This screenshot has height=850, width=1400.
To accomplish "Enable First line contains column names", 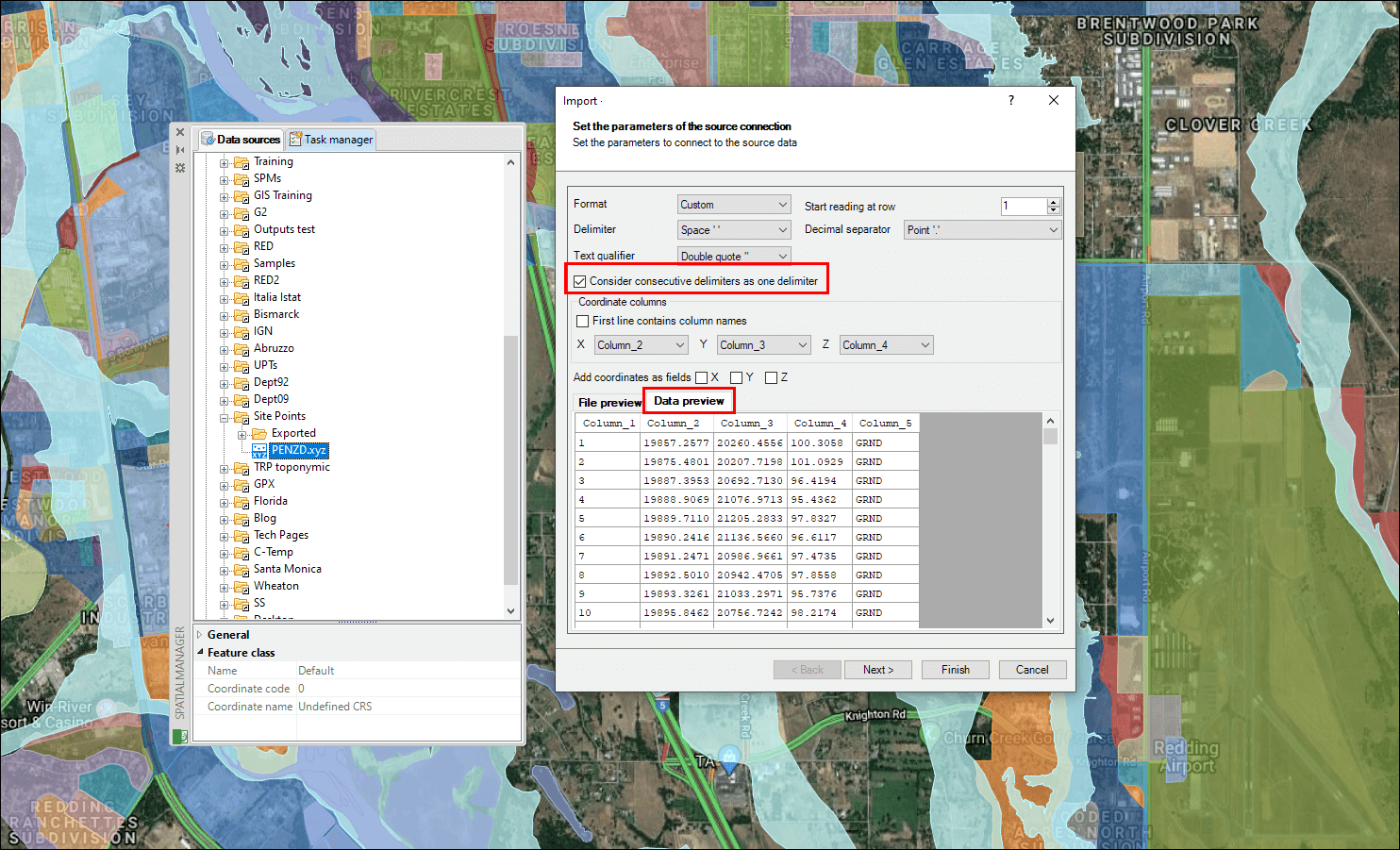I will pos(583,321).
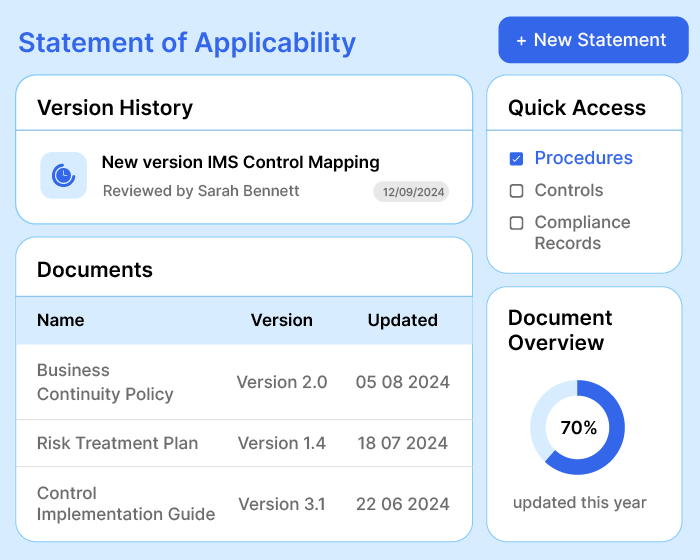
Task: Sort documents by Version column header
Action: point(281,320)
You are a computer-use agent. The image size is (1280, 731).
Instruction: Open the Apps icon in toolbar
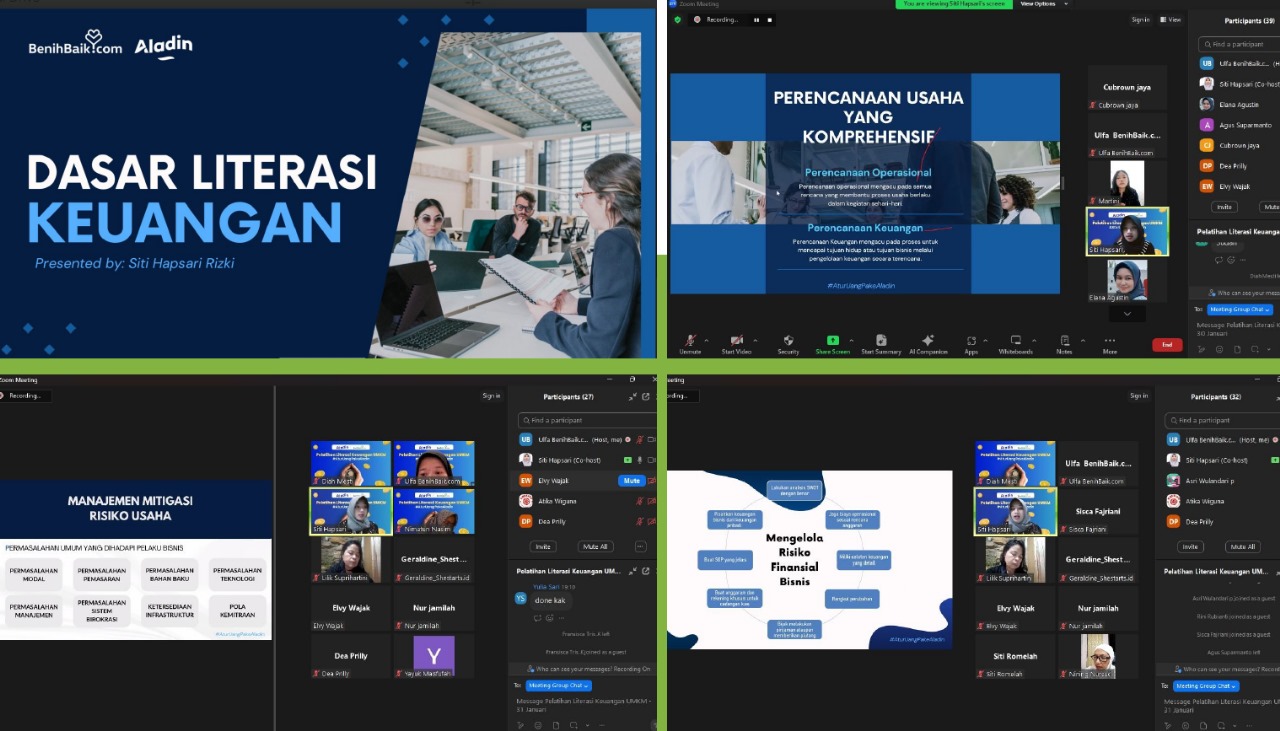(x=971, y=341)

--

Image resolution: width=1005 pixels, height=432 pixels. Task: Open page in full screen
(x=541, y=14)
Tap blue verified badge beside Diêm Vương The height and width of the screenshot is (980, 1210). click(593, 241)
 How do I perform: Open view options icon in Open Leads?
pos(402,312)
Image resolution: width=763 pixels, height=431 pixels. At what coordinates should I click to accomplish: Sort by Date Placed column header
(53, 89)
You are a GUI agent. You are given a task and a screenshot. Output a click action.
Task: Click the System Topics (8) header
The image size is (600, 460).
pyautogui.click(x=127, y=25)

* **Work instructions**:
Show every line in the entries above that contains the string "screenshot".

* **Solution**:
This screenshot has height=850, width=1400.
Tap blue verified badge beside Diêm Vương The height and width of the screenshot is (980, 1210). click(593, 241)
You are a GUI agent. You are given a task and a screenshot. Output a click action.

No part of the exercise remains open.